Volkov ríe entre dientes.
—¿El científico? ¿Cómo iba a olvidarme de él?
—Se aseguró de que su obra no fuera recordada —dice Matt—. Pero he sabido que llegó a Croatano hace varios años y sospecho que sabes dónde encontrarlo.
—Ah —dice Volkov—. ¿Y si fuera así, qué?
—Hemos traído en la nave el artefacto alienígena —dice Matt—. ¿Sabes cómo funciona?
—No —dice Volkov.
—Pero Avakian sí —dice Matt—. Y tú sabes cómo arreglar los viejos trajes de vacío o fabricar otros nuevos si llegara a ser necesario.
—Ahá —gruñe Volkov. Están caminando entre unas hierbas resistentes y enmarañadas que han arraigado en la arena y la han convertido en una duna—. Me interesa. ¿Cuál es el plan?
Los tres paseantes se detienen en lo alto de la loma. Matt señala hacia delante. El sol se ha puesto hace quince minutos y en ese tiempo la oscuridad ha avanzado lo bastante como para que empiecen a verse las primeras estrellas. La luna de Croatano, con más cráteres y grietas que la Luna, se levanta llena sobre el mar.
—Tú te encargas de los trajes de vacío, Armen de las comunicaciones. Llevamos la nave al equivalente en este sistema del Cinturón de Kuiper y hablamos con un dios.
Por toda la galería, en el patio, hay luces brillantes y flotan de un lado a otro las personas, algunas de ellas bailando de manera informal. Alguien toca con suavidad unos bongos, otro toca una flauta. Las mesas se están vaciando. La música de fondo para las conversaciones ya no es necesaria. Las manos de la arpista abandonan las cuerdas y se posan sobre sus rodillas. Endereza la espalda y levanta la cabeza. Su hermoso cabello casi acaricia el pequeño asiento. Matt se detiene, se despide de Salasso y Volkov con un gesto y se le acerca.
—Ha sido precioso —dice—. Gracias. —Dobla los largos dedos y se frota las yemas con los pulgares—. Lo malo de tocar es que no puedes hablar con nadie.
La alargada mandíbula y la fina barbilla le estrechan el rostro. Sus ojos y labios parecen demasiado grandes y suaves para él.

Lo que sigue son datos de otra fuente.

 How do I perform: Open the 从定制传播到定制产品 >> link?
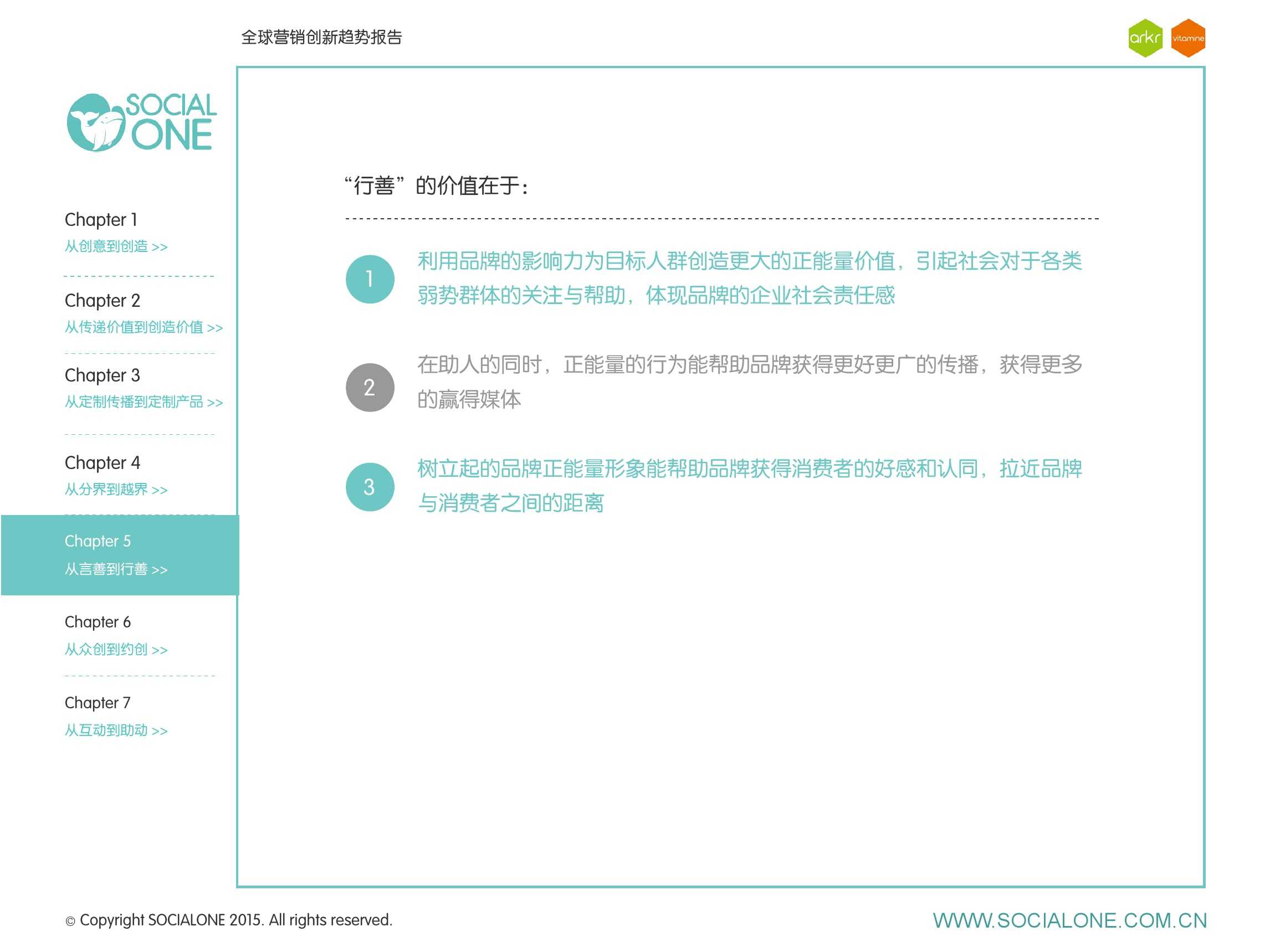144,402
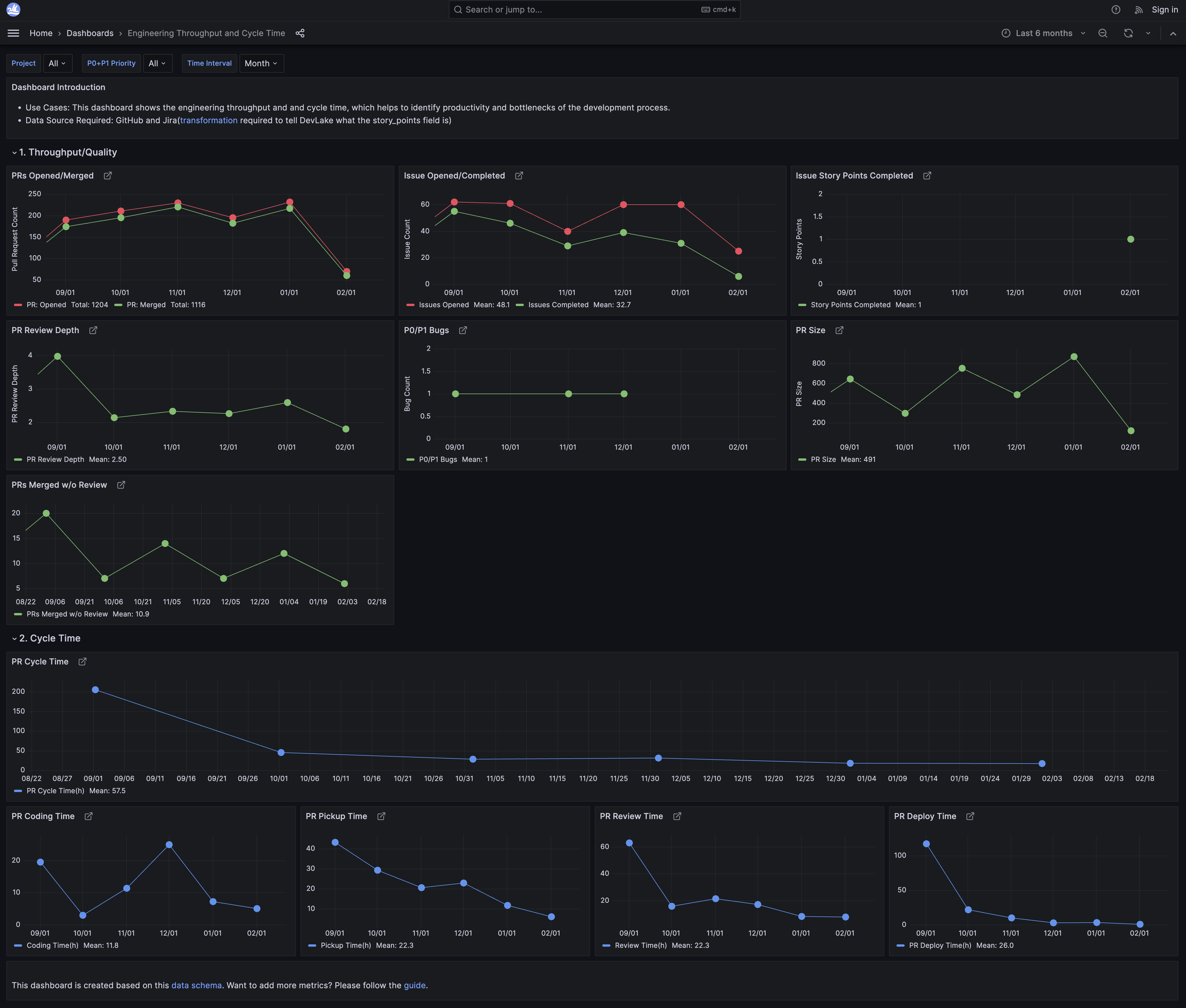Click the refresh dashboard icon
The width and height of the screenshot is (1186, 1008).
(x=1128, y=33)
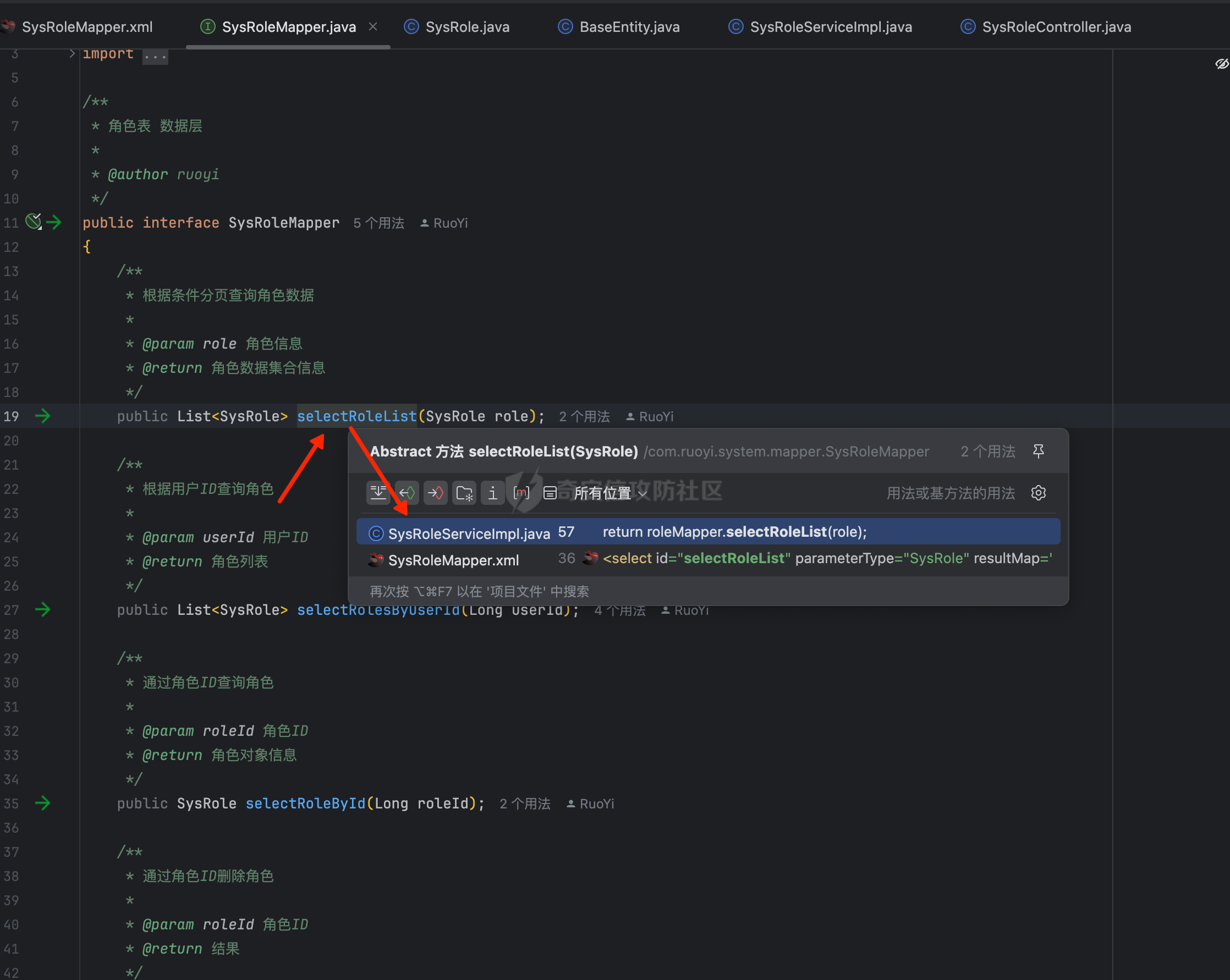Open 所有位置 scope dropdown

609,493
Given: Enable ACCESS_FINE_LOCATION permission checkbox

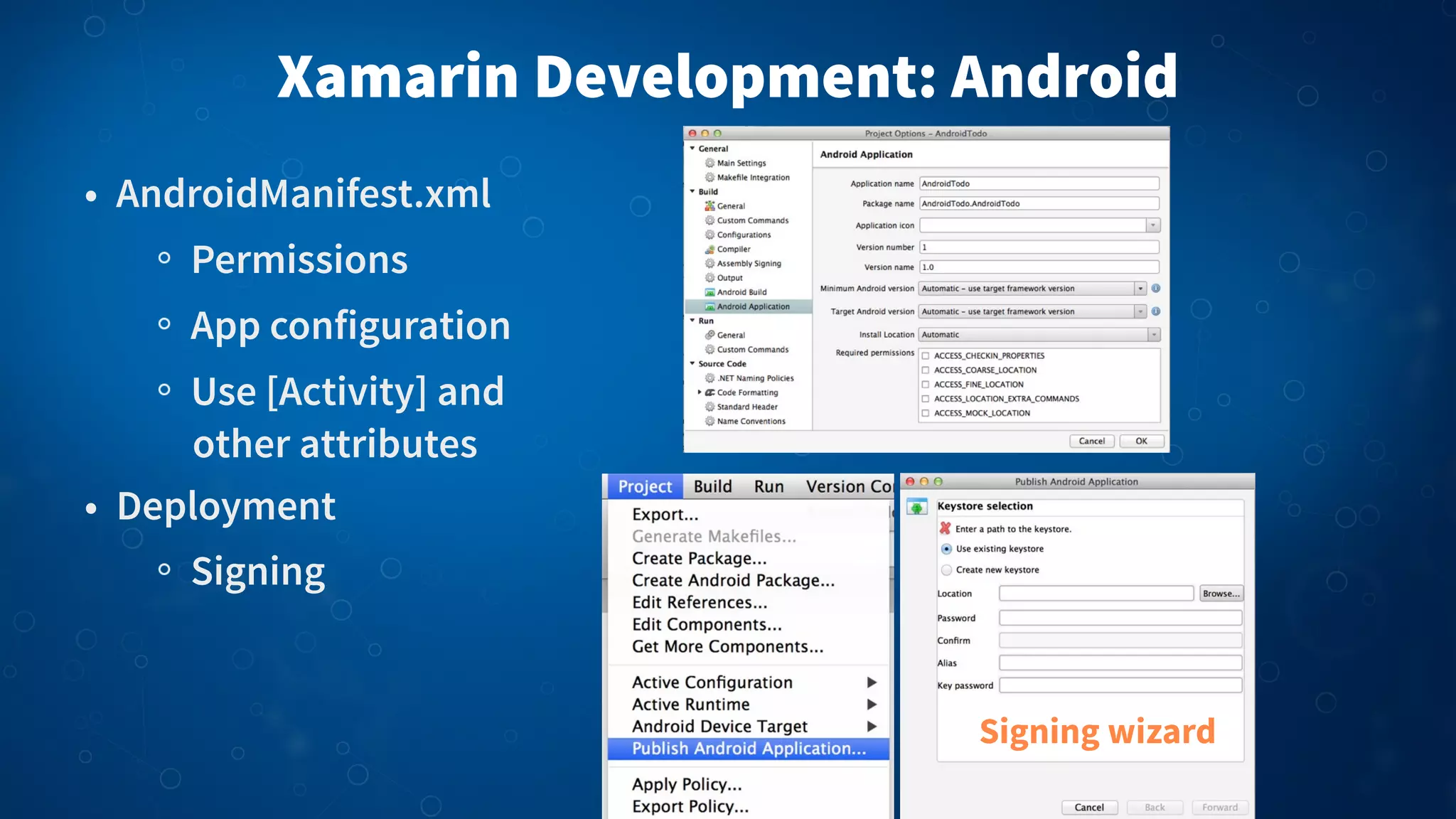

Se ve una fina tracería de encaje allí donde los pequeños senos sobresalen de la delicada seda de su camisa blanca. Tiene los pies descalzos y manchados de arena.
—Podemos hablar ahora —dice Matt. Ella empieza a levantar el grande y pesado instrumento—. Permítame —dice Matt. Lo levanta con facilidad, con movimientos de una perfecta precisión; una docena de docenas de años lo ha vuelto muy consciente de la parte inferior de su espalda. Le sonríe a través de las cuerdas—. Y tú eres…
—Me llamo Dafne de Charonea —dice ella—. Pertenezco a un clan menor de los de Tenebre, de Nova Babilonia.
—Encantado de conocerte, Dafne —dice—. Yo soy Matt Cairns. De la Tierra.
Lo más probable es que ella ya lo sepa. Ha corrido la voz. Pero oírlo de su propia voz provoca justo el efecto esperado y mientras la sigue a la más brillante luz del interior empieza a lidiar con sus preguntas al tiempo que eleva una pequeña plegaria de agradecimiento a la diosa apropiada, es decir, Venus.